デフォルトでは、Gemini モデルは静的なナレッジベースを持ち、直接インターネットにアクセスしません。Google 検索によるグラウンディングがこれらのモデルをウェブに接続することで、広範なリアルタイムの情報探索が可能になります。より詳細な分析を行うために、URL コンテキスト ツール検索スニペットにとどまらず、特定のウェブページの全コンテンツをモデルに取り込んで推論できるようにします。検索による検出と URL コンテキストによる分析というこの強力な組み合わせは、高度なマルチステップ タスクの基盤です。


コンテンツ サポートの拡張による汎用性の向上

このリリースにより、URL コンテキスト ツールはプロンプトにグラウンディングできるコンテンツの種類を大幅に拡張し、より幅広いアプリケーションでより汎用的に使用できるようになりました。現在サポートされている機能は次のとおりです。

  • PDF サポート: PDF への直接リンクを提供できるようになり、Gemini はテキストを抽出するだけでなく、テーブルとその全体構造を理解し、レポート、論文、マニュアルに完全にアクセスしてグラウンディングできるようになりました。

  • 画像サポート: PNG、JPEG、BMP、WebP 形式などの画像を処理、分析できるようになりました。これにより、Gemini のマルチモーダル機能を活用して視覚情報を理解し、チャート、ダイアグラムなどの分析が可能になります。

  • ウェブおよびデータファイル: 標準ウェブページ(HTML)、構造化データ(JSON、XML、CSV)、テキスト ファイル(書式なしテキスト、RTF、CSS、JavaScript)の確実なサポートを引き続き提供します。


本番環境のスケールに対応

これらの拡張機能をアプリケーションで確実に使用できるように、URL コンテキスト ツールの制限と料金設定が更新され、スケールされた本番環境での使用に対応できるようになりました。レート制限は選択した特定の Gemini モデルに基づいて設定されるようになり、はるかに大規模なスケールが可能になりました。コンテキストへの追加入力トークンは、モデルの標準レートに基づいて請求されます。これにより、費用が明確になり、予測しやすくなります。


新たなユースケースの実現

URL コンテキスト ツールは、デベロッパーに幅広いエージェント ワークフローを提供します。ここでは、ビルドできるユースケースをいくつかご紹介します。

  • お客様とのやり取りをパーソナライズ: お客様のウェブページを AI チャット エージェントにグラウンディングし、問い合わせに対して正確で適切な回答を提供します。

  • ドキュメントの比較: 複数のレポート、記事、PDF を分析し、相違点を特定して傾向を追跡します。

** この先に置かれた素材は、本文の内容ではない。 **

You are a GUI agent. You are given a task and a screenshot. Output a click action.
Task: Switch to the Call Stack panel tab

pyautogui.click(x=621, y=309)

  • コンテンツの合成と作成: 複数のソース URL からの情報を組み合わせて、正確な要約、ブログ投稿、レポートを生成します。

  • コードとドキュメントの分析: GitHub リポジトリや技術ドキュメントを参照し、コードの説明、セットアップ手順の生成、技術的な質問への回答を行います。


URL コンテキストの活用例

すでに URL コンテキスト ツールを活用して素晴らしいものがビルドされています。実際の例をいくつかご紹介します。

Gemini CLI: Gemini CLI は、ターミナルで直接 Gemini にアクセスできるオープンソースの AI エージェントで、ウェブフェッチ コマンドに URL コンテキスト ツールを使用することでデベロッパーはウェブ コンテンツをすばやく簡単に操作でき、ウェブページの要約、重要な情報の抽出、別の言語への翻訳などのユースケースを可能にします。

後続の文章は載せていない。